The American Cinematheque’s Les Classiques du Cinema showcase will present the Los Angeles premiere of Czech director Frantisek Vlacil’s “Marketa Lazarova” (1967) tonight at the Egyptian. It’s the kind of highly stylized folkloric saga that’s artistically worthy of a Cinematheque slot. But it is nonetheless heavy going because it is so difficult to follow, much like the recent “The Fall of Otrar.”

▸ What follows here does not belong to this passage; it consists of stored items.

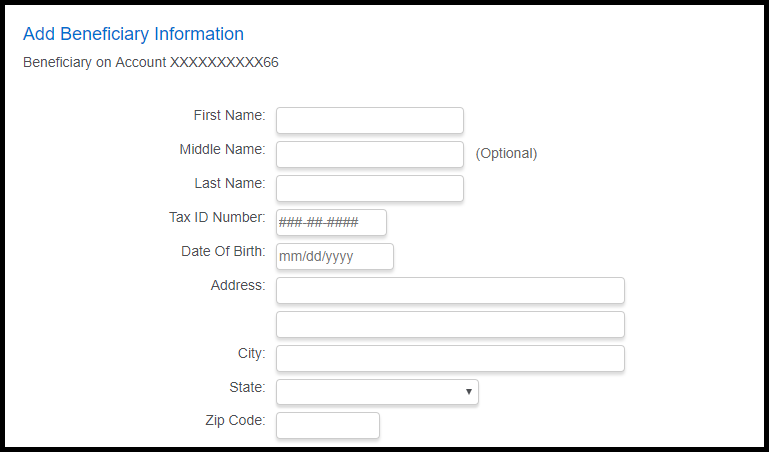769x452 pixels.
Task: Click the first Address line input
Action: click(450, 290)
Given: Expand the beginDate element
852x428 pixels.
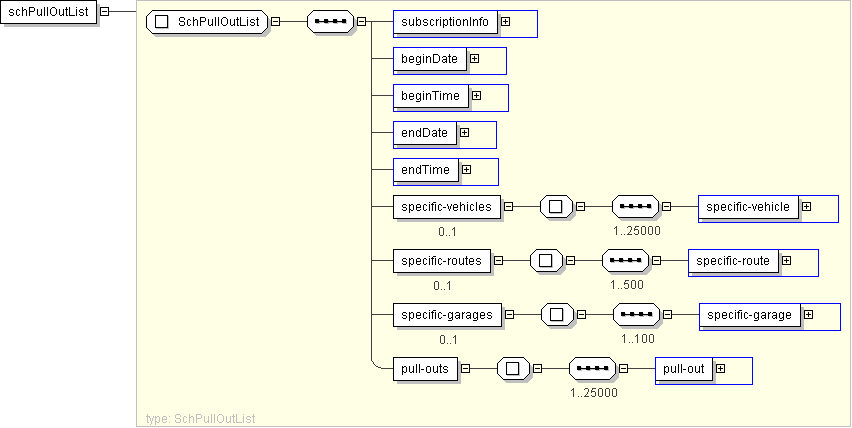Looking at the screenshot, I should (x=474, y=59).
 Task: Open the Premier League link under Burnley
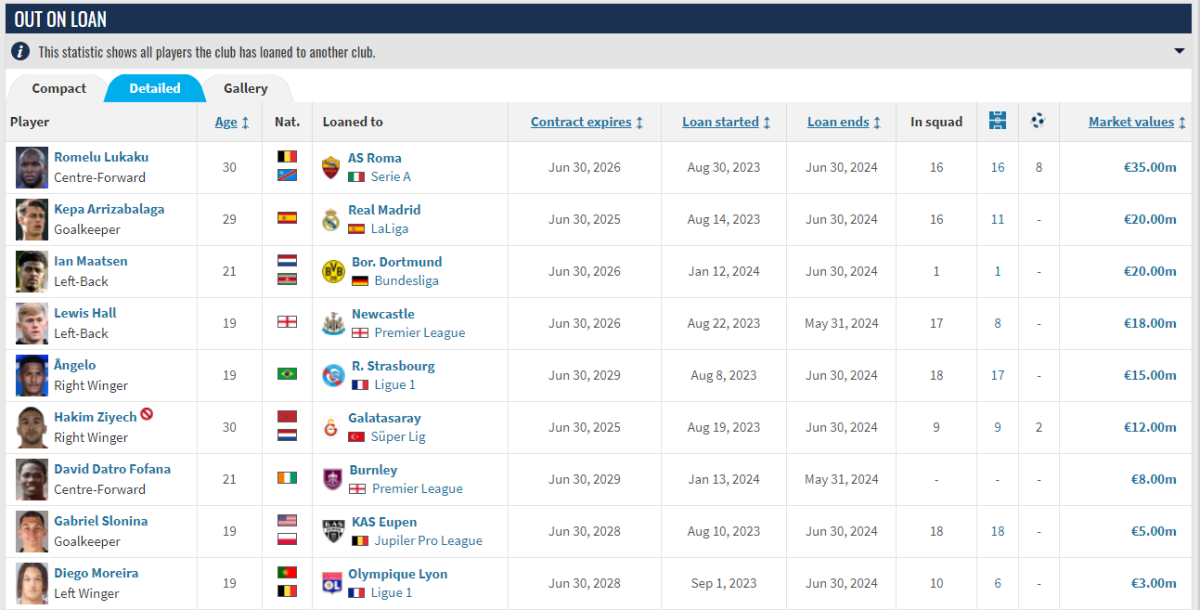pos(417,489)
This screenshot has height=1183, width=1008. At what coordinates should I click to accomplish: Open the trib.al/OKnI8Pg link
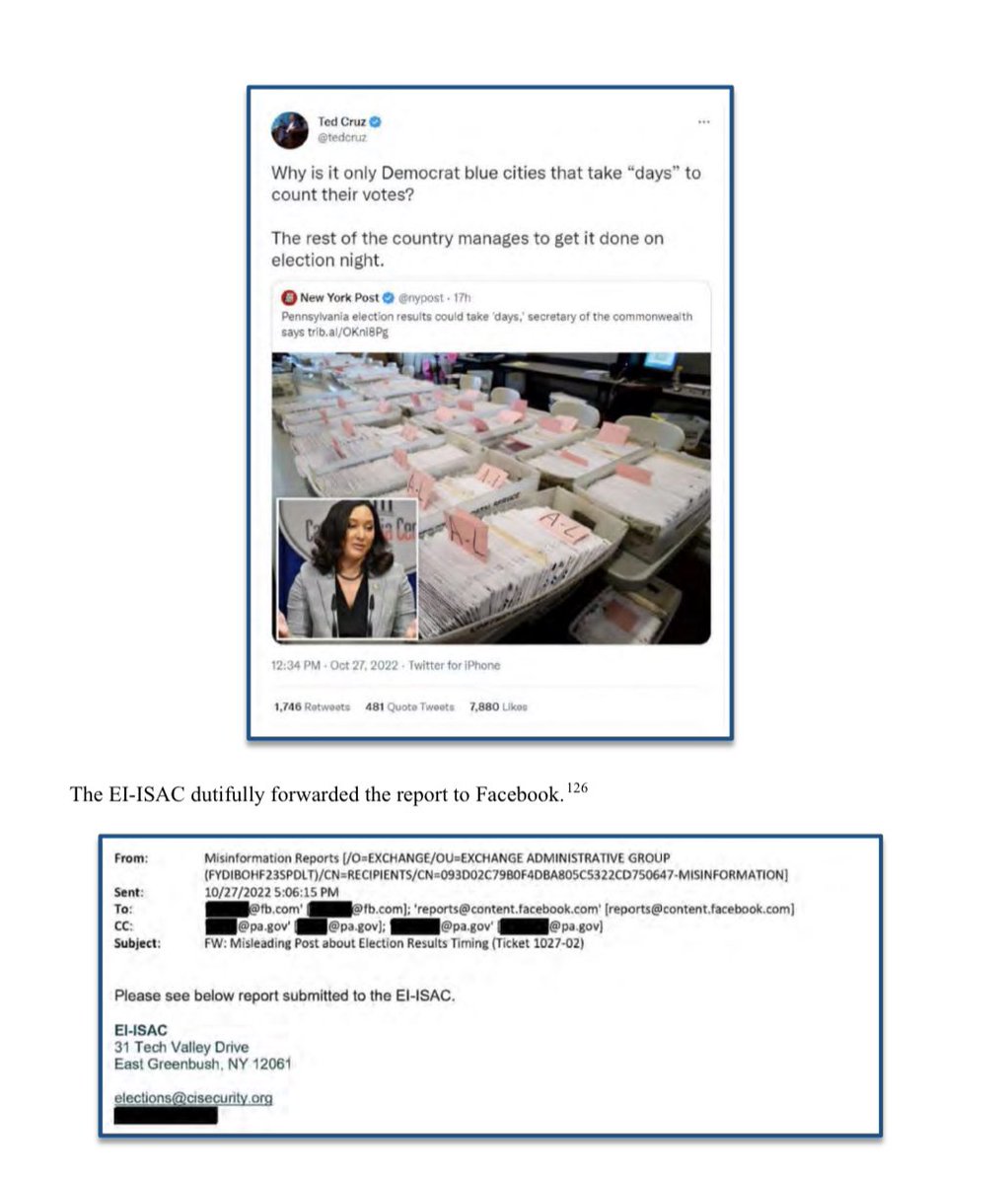(x=347, y=332)

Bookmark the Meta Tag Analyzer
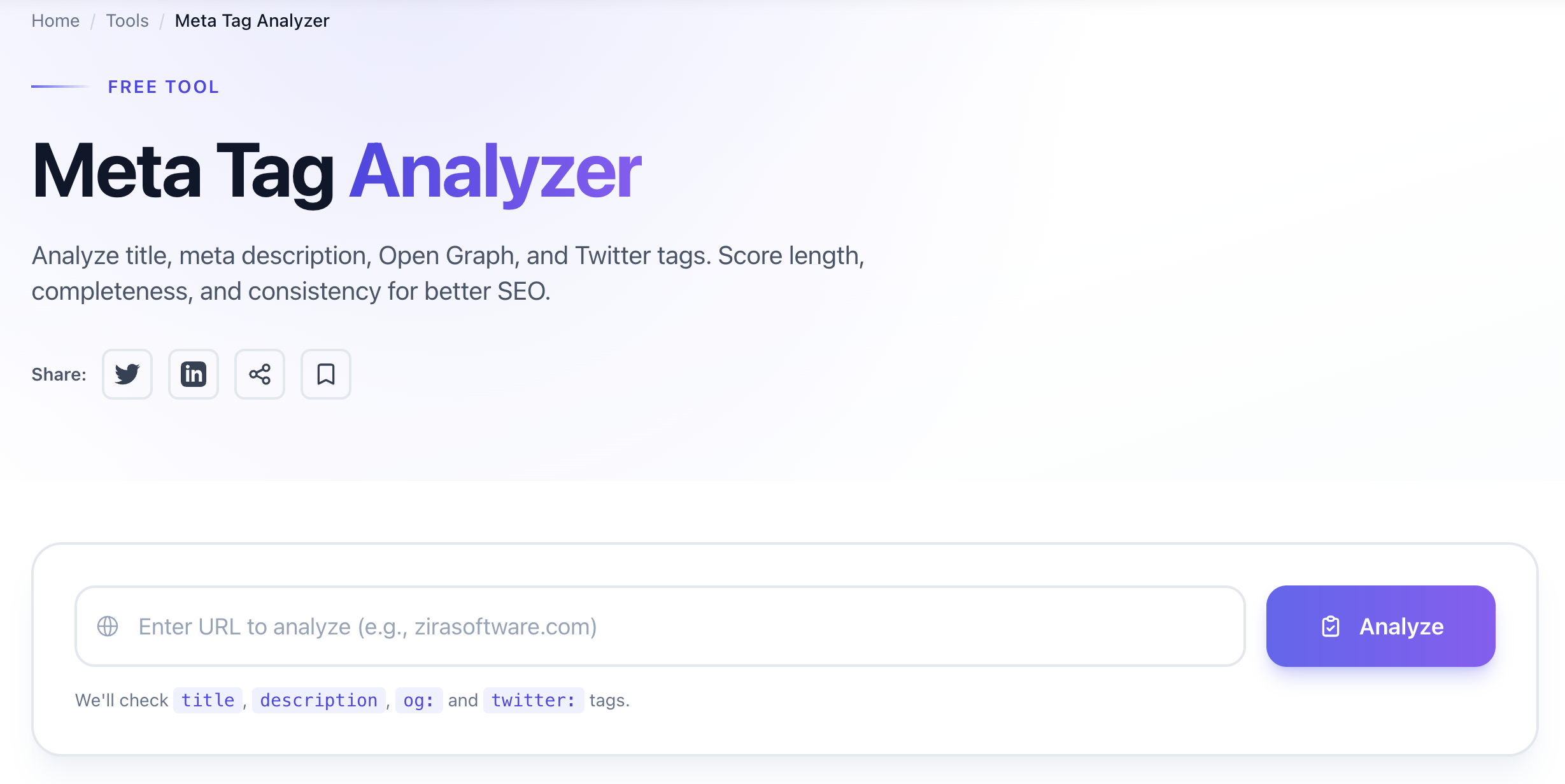[325, 374]
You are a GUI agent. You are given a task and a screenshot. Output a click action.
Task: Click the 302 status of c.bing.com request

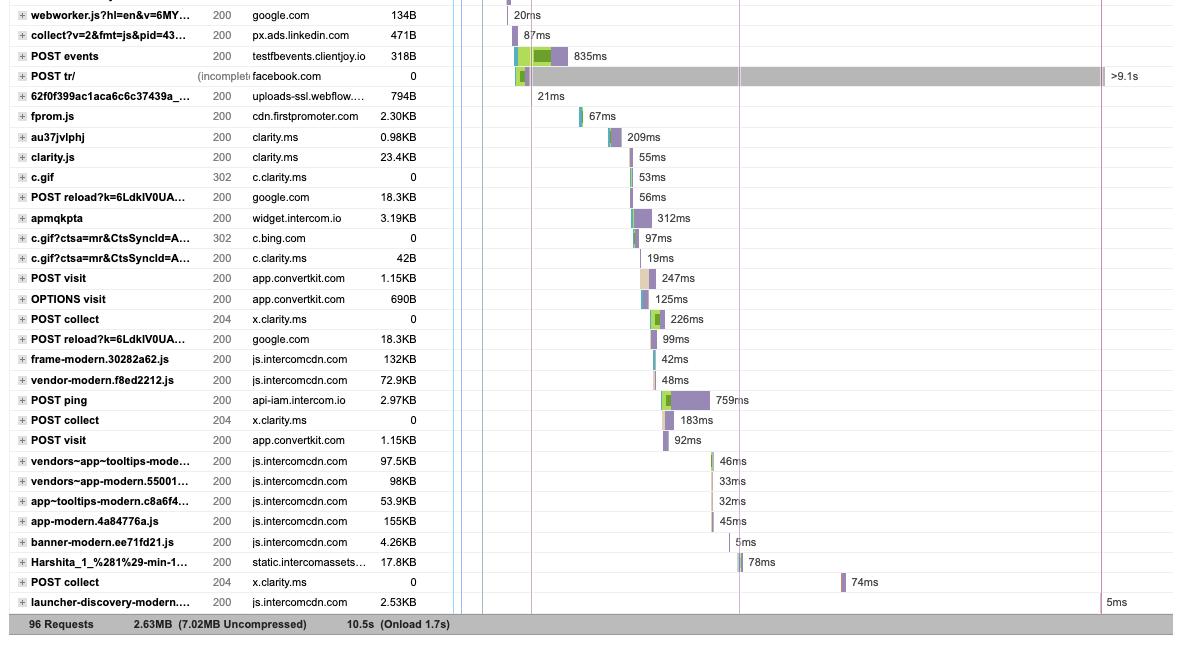(222, 238)
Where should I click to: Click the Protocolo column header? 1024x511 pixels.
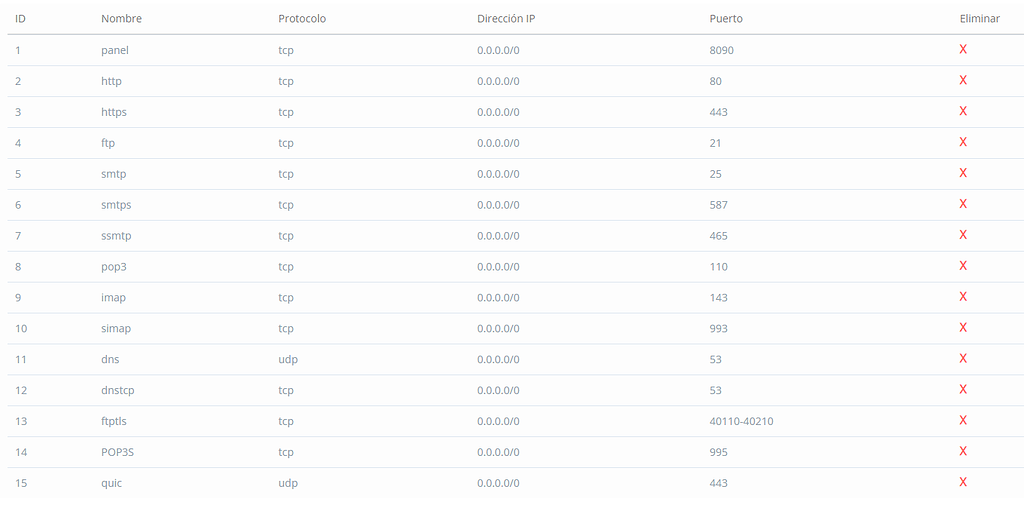click(302, 19)
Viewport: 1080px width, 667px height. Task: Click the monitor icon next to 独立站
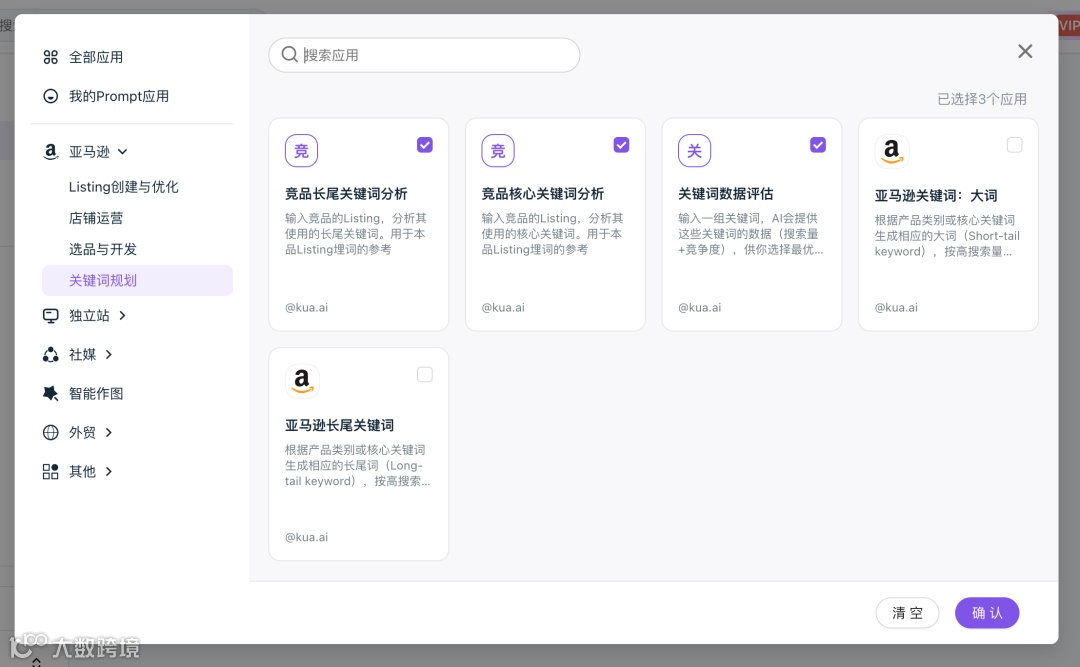click(x=50, y=315)
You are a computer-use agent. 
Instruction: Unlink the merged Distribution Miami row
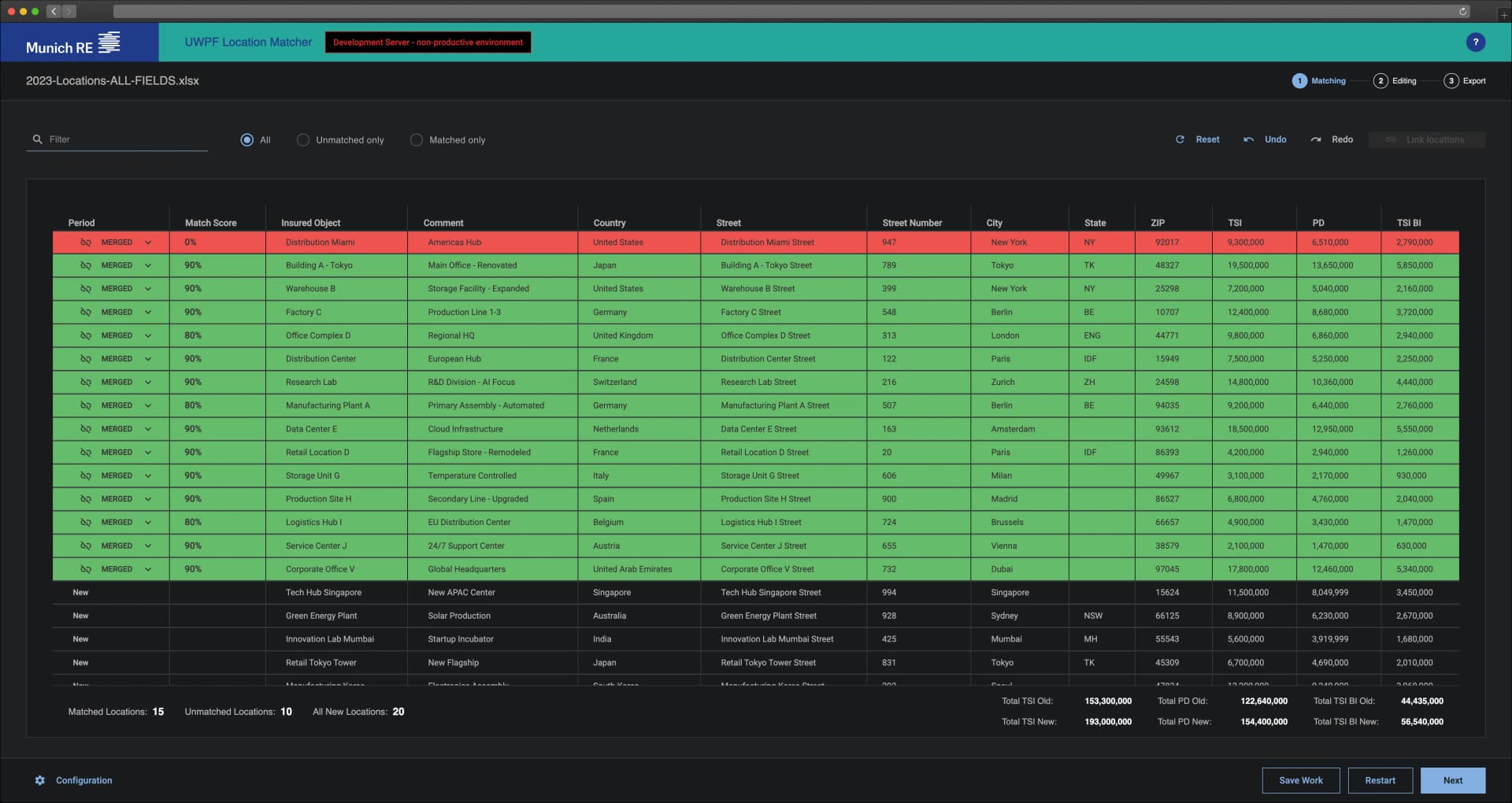pyautogui.click(x=85, y=242)
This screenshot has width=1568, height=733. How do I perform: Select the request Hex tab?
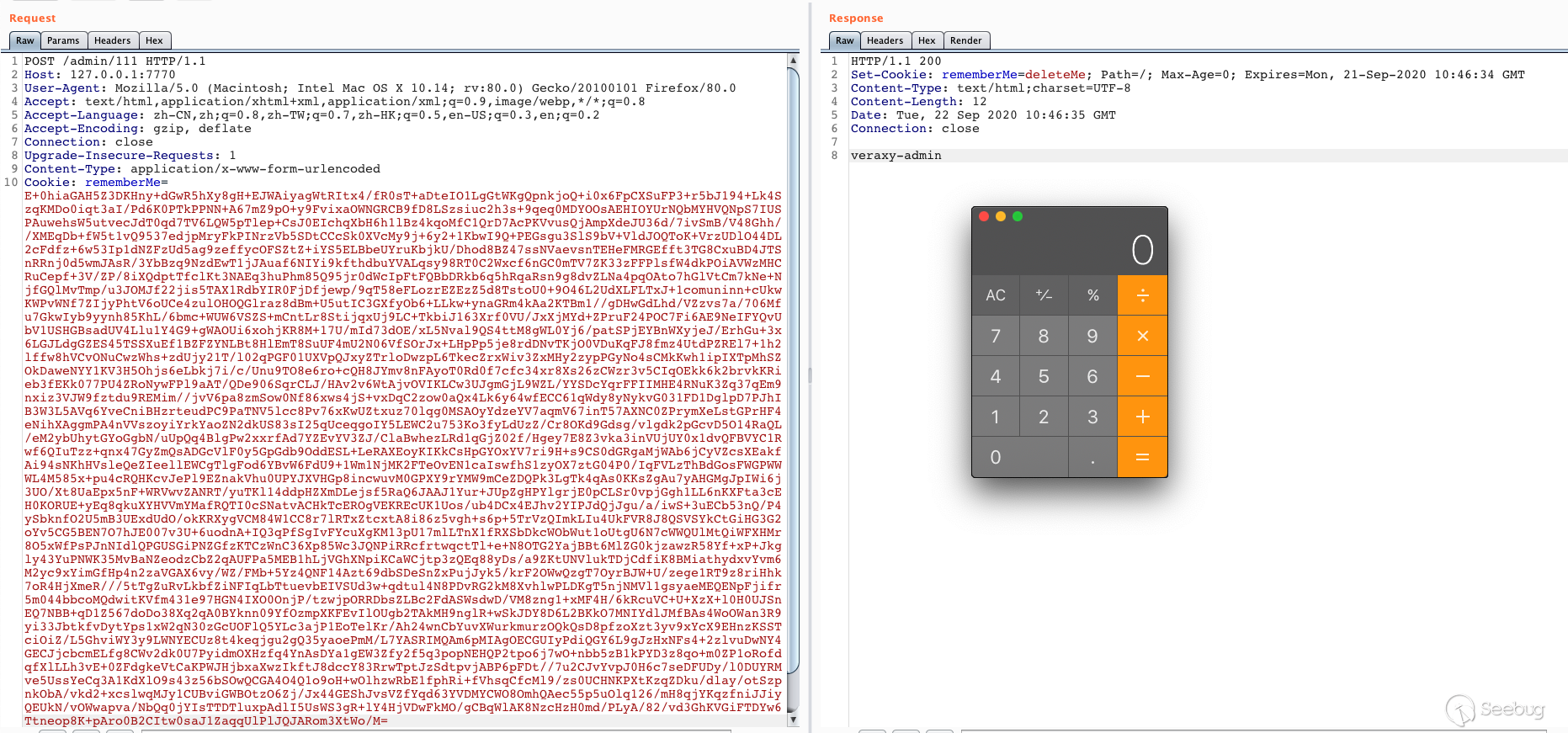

Dynamic and passionate, it is a stark 13th century saga, set in a time of Christian and pagan conflict. It opens in a wintry landscape, where the ambush of a count leads to a heady lust-at-first-sight encounter between Mikolas Kozlik (Josef Kemr) and sultry Marketa Lazarova (Magda Vasaryova). But wouldn’t you know? The Kozliks and the Lazars are rival clans.

Kenji Mizoguchi

The Cinematheque’s Elegies of Moonlight and Rain: The Cinema of Kenji Mizoguchi, which runs Friday through March 12, calls attention to one of Japan’s greatest directors. Mizoguchi (1898-1956) was a master of the period film who was concerned with the plight of women through the ages. In this regard, he cannot be mentioned apart from the great actress Kinuyo Tanaka, who appeared in several of his finest films, three of which are included in this series.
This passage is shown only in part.